● **What the exercise asks**:
Exact repetition of every record is required.

● **Records**:
=== Begin Enclosure ===
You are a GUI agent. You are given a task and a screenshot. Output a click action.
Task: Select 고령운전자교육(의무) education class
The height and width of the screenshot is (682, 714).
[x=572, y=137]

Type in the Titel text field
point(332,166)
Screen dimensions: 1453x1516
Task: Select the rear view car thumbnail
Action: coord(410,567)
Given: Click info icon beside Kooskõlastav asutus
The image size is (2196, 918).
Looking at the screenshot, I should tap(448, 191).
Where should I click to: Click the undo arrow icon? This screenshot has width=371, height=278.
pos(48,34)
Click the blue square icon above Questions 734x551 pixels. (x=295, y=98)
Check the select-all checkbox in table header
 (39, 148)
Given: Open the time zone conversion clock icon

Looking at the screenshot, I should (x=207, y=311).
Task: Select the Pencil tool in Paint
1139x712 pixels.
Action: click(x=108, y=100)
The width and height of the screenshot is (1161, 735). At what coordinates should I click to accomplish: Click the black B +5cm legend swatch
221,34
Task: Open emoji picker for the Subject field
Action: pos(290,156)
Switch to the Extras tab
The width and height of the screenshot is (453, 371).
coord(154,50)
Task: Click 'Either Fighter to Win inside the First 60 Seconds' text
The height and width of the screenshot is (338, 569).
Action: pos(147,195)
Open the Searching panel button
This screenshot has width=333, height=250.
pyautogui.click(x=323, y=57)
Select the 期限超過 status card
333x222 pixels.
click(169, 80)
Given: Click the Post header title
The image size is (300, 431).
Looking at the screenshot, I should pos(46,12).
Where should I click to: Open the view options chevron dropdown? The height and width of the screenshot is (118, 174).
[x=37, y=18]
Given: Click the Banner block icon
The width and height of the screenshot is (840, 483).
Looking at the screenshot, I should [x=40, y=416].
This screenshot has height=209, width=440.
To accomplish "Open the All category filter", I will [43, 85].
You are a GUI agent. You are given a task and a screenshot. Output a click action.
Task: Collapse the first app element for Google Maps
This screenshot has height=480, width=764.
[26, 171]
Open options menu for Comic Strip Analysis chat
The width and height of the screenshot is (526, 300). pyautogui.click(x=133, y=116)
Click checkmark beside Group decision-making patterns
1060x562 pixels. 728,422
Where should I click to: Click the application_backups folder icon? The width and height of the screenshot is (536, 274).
=== End Enclosure ===
● **Expected answer**:
You are a GUI agent. You are given a task and a screenshot. Output a click action.
Task: Select 고령운전자교육(의무) education class
The height and width of the screenshot is (682, 714).
[x=572, y=137]

Type in the Titel text field
point(332,166)
Screen dimensions: 1453x1516
Task: Select the rear view car thumbnail
Action: coord(410,567)
Given: Click info icon beside Kooskõlastav asutus
The image size is (2196, 918).
Looking at the screenshot, I should tap(448, 191).
Where should I click to: Click the undo arrow icon? This screenshot has width=371, height=278.
pos(48,34)
Click the blue square icon above Questions 734x551 pixels. (x=295, y=98)
Check the select-all checkbox in table header
 (39, 148)
Given: Open the time zone conversion clock icon

Looking at the screenshot, I should (x=207, y=311).
Task: Select the Pencil tool in Paint
1139x712 pixels.
Action: click(x=108, y=100)
The width and height of the screenshot is (1161, 735). At what coordinates should I click to accomplish: Click the black B +5cm legend swatch
221,34
Task: Open emoji picker for the Subject field
Action: pos(290,156)
Switch to the Extras tab
The width and height of the screenshot is (453, 371).
coord(154,50)
Task: Click 'Either Fighter to Win inside the First 60 Seconds' text
The height and width of the screenshot is (338, 569).
Action: pos(147,195)
Open the Searching panel button
This screenshot has width=333, height=250.
pyautogui.click(x=323, y=57)
Select the 期限超過 status card
333x222 pixels.
click(169, 80)
Given: Click the Post header title
The image size is (300, 431).
Looking at the screenshot, I should pos(46,12).
Where should I click to: Open the view options chevron dropdown? The height and width of the screenshot is (118, 174).
[x=37, y=18]
Given: Click the Banner block icon
The width and height of the screenshot is (840, 483).
Looking at the screenshot, I should [x=40, y=416].
This screenshot has height=209, width=440.
To accomplish "Open the All category filter", I will [43, 85].
You are a GUI agent. You are given a task and a screenshot. Output a click action.
Task: Collapse the first app element for Google Maps
This screenshot has height=480, width=764.
[26, 171]
Open options menu for Comic Strip Analysis chat
The width and height of the screenshot is (526, 300). pyautogui.click(x=133, y=116)
Click checkmark beside Group decision-making patterns
1060x562 pixels. 728,422
Where should I click to: Click the application_backups folder icon? The width and height of the screenshot is (536, 274).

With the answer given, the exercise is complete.